(EXERCISE): Count the lines of the listing below where "computer" shows up, and please answer with that number only.

(RECORD EXCERPTS):
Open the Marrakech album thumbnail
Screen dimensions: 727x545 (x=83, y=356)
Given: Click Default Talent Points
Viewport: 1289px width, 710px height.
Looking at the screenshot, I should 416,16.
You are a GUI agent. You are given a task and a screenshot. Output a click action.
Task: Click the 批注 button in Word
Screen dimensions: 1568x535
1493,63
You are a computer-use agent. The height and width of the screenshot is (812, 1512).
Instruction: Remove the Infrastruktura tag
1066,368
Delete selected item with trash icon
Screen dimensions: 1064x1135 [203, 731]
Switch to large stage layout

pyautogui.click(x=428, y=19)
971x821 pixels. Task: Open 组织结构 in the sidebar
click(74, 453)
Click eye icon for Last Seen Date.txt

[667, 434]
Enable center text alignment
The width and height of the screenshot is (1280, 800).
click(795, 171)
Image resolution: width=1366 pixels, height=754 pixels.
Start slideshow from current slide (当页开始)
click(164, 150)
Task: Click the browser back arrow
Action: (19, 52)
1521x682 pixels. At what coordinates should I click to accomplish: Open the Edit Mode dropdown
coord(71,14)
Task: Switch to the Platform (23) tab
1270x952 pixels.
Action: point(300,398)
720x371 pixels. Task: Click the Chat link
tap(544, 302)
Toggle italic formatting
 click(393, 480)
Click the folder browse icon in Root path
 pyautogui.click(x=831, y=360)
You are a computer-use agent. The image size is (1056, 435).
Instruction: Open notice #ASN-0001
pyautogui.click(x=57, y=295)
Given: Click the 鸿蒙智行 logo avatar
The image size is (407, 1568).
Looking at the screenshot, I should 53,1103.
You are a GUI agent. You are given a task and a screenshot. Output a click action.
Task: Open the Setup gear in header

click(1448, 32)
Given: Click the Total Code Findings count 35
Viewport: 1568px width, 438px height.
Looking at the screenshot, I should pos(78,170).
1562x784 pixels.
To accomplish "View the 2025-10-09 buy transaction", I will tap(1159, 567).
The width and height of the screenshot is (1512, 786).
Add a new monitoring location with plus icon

(RESPONSE): 2